ExpiresByType image/jpeg "access plus 1 month"
ExpiresByType image/gif "access plus 1 month"
ExpiresByType image/png "access plus 1 month"
# CSS, JavaScript
ExpiresByType text/css "access plus 1 week"
ExpiresByType application/javascript "access plus 1 week"

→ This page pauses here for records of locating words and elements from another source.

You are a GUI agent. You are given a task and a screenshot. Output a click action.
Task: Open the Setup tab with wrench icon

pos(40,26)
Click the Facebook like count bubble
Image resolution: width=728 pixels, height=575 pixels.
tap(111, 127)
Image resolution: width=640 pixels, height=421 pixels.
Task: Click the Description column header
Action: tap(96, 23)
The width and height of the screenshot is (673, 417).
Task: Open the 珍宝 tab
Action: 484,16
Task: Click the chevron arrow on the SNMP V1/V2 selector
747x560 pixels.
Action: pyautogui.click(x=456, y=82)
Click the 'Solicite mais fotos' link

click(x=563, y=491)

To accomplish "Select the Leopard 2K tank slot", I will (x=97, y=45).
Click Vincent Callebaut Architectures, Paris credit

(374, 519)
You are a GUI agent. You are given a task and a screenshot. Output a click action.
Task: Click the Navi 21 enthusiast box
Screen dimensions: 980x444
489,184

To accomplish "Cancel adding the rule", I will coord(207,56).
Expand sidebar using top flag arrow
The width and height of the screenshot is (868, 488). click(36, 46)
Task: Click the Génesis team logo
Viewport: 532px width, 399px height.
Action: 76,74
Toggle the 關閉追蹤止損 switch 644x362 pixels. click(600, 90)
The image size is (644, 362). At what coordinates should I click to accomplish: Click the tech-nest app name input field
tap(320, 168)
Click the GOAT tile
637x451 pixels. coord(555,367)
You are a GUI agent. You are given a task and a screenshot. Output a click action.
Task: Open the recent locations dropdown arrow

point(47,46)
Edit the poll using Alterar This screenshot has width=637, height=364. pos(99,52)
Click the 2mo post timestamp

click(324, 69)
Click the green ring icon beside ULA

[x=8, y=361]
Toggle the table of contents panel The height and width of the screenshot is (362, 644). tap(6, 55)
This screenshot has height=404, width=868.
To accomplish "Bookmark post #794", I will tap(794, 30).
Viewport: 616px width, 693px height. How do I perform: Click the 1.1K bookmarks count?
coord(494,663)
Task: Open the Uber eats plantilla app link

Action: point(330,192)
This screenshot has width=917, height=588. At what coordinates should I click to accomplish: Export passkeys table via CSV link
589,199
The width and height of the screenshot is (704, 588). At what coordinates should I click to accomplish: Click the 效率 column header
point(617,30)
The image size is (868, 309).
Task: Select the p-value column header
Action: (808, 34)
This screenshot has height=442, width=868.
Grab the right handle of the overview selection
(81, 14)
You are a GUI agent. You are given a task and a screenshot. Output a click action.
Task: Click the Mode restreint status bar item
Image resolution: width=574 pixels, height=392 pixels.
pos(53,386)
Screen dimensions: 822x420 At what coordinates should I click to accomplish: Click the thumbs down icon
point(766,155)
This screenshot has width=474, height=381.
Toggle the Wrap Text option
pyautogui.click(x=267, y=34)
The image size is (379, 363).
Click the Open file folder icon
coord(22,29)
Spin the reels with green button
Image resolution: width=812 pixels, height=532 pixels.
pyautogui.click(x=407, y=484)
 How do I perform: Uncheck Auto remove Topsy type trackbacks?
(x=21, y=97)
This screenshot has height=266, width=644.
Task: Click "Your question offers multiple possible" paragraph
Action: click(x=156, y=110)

# Add versioning via GET parameter to update files
# Example: style.css?v=1.2
RewriteCond %{REQUEST_FILENAME} \.(css|js|jpg|jpeg|png|gif)$
RewriteCond %{QUERY_STRING} !^v=
RewriteRule ^(.*)$ $1?v=1.0 [L]
</IfModule>
Benefits:
- Reduced server load
- Faster page loading
- Saving traffic
- Improved user experience
Important Note: When updating files, you must:
- Change the version in the GET parameter
- Or use new file names
- Or clear the client-side cache
GZIP compression
<IfModule mod_deflate.c>
# Compress only text files
AddOutputFilterByType DEFLATE text/plain text/html text/xml text/css
AddOutputFilterByType DEFLATE application/xml application/xhtml+xml
AddOutputFilterByType DEFLATE application/javascript application/x-javascript
# Do not compress already compressed formats
SetEnvIfNoCase Request_URI \.(?:gif|jpe?g|png|pdf|zip|rar)$ no-gzip dont-vary
</IfModule>
Efficiency:
- Reduces HTML size by up to 70%
- CSS compression up to 80%
- Compress JavaScript up to 60%
- Speed up site loading
Optimization for SPA
<IfModule mod_rewrite.c>
RewriteEngine On
# Specify the correct path if the application is in a subdirectory
RewriteBase /path/to/app/
RewriteRule ^index\.html$ - [L]
RewriteCond %{REQUEST_FILENAME} !-f
RewriteCond %{REQUEST_FILENAME} !-d
RewriteCond %{REQUEST_FILENAME} !-l
RewriteRule . /path/to/app/index.html [L]
</IfModule>
Note: If your application is in the root of the site, use RewriteBase /. For a subdirectory, specify the appropriate path.
Debugging and monitoring
Error Logging
php_flag log_errors on
php_value error_log /path/to/error.log
Customization for development
php_flag display_errors on
php_value error_reporting E_ALL
Recommendations for use
Best Practices
- Create backups before making changes
- Test in a secure environment
- Document changes
- Group related directives
- Check logs regularly
- Optimize the number of rules
- Use up-to-date security methods
- Monitor performance
Typical errors
- Incorrect RewriteRule order
- Lack of condition checking
- Overuse of .htaccess
- Lack of error handling
- Insecure permissions settings
Conclusion
The .htaccess file is a powerful Apache customization tool that, when used correctly, can greatly improve the security and performance of your site. However, it is important to keep in mind the potential impact on performance and the need to thoroughly test all changes.